Em Junho de 1912, há 111 anos, Teixeira de Pascoaes (1877-1952), em plena pujança do seu idealismo português e nortenho, proferia no Ateneu do Porto uma conferência publicada logo em brochura do movimento da Renascença Portuguesa, acerca do Espírito Lusitano ou o Saudosismo.

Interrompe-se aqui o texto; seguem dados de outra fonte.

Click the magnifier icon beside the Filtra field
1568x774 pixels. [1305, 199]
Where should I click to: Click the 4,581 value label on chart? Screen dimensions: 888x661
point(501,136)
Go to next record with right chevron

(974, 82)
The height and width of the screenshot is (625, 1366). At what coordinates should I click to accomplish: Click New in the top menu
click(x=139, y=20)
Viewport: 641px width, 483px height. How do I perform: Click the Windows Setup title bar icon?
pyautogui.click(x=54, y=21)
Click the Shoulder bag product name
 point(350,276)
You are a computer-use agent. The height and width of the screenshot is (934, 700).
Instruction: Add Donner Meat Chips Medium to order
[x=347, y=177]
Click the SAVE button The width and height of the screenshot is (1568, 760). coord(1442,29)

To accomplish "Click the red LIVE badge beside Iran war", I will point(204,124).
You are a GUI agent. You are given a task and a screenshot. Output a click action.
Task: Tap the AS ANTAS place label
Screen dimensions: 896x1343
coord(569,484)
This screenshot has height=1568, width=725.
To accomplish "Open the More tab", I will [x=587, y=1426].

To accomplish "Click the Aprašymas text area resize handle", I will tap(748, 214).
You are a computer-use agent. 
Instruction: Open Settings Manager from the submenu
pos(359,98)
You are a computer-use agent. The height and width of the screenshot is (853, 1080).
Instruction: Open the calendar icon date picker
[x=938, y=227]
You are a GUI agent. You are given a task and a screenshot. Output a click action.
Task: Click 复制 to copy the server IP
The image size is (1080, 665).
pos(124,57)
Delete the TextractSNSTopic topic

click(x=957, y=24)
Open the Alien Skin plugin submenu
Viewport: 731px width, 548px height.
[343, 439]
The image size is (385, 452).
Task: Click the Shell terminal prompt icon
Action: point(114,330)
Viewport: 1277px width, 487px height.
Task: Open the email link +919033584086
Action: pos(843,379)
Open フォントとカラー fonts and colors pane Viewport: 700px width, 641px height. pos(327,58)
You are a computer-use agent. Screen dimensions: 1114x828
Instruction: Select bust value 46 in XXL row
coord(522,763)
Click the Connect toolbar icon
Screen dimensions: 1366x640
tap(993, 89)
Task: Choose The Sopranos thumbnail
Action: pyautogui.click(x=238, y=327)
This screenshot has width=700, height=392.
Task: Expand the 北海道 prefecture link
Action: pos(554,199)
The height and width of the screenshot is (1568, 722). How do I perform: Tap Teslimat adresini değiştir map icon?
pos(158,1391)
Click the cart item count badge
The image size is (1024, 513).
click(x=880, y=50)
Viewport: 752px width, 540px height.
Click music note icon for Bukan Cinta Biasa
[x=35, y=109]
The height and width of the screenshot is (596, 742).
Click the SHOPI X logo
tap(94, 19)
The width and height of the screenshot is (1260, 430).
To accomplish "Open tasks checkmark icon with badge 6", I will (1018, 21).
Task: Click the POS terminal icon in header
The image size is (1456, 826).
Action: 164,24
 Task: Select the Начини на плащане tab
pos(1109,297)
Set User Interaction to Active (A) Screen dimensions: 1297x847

Publicara já nove dos seus 59 livros, talvez os principais em termos de poesia, e nesses anos após a Revolução do 5 de Outubro abriam-se grandes potenciais de transformação e sorriam ardentes esperanças de ressurreição. O movimento da Renascença da Portuguesa e mais concretamente a sua revista Águia (1910-1932) foram o principal dínamo e até ela afluíram de Lisboa, entre outros, Fernando Pessoa, Augusto de Santa Rita e Mário de Sá Carneiro, mas por pouco tempo e em breve Lisboa geraria o Modernismo, com a revista Orpheu, e o Futurismo, sintonizando com certas tendências europeias, e o sonho da Renascença Portuguesa dum Portugal tradicional, ligado às suas raízes cristãs e pagãs, e não dominado nem pelo catolicismo nem pelo europeísmo e francesismo iria apenas continuar em algumas individualidades que receberam o magistério dos seus fundadores Teixeira de Pascoaes, Leonardo Coimbra e Jaime Cortesão, e que chegaram até aos nossos dias, e destacaremos Álvaro Ribeiro, Sant'Anna Dionísio, Agostinho da Silva e Dalila Pereira da Costa, os quais naturalmente geraram outros elos, sobretudo o primeiro em tertúlias lisboetas.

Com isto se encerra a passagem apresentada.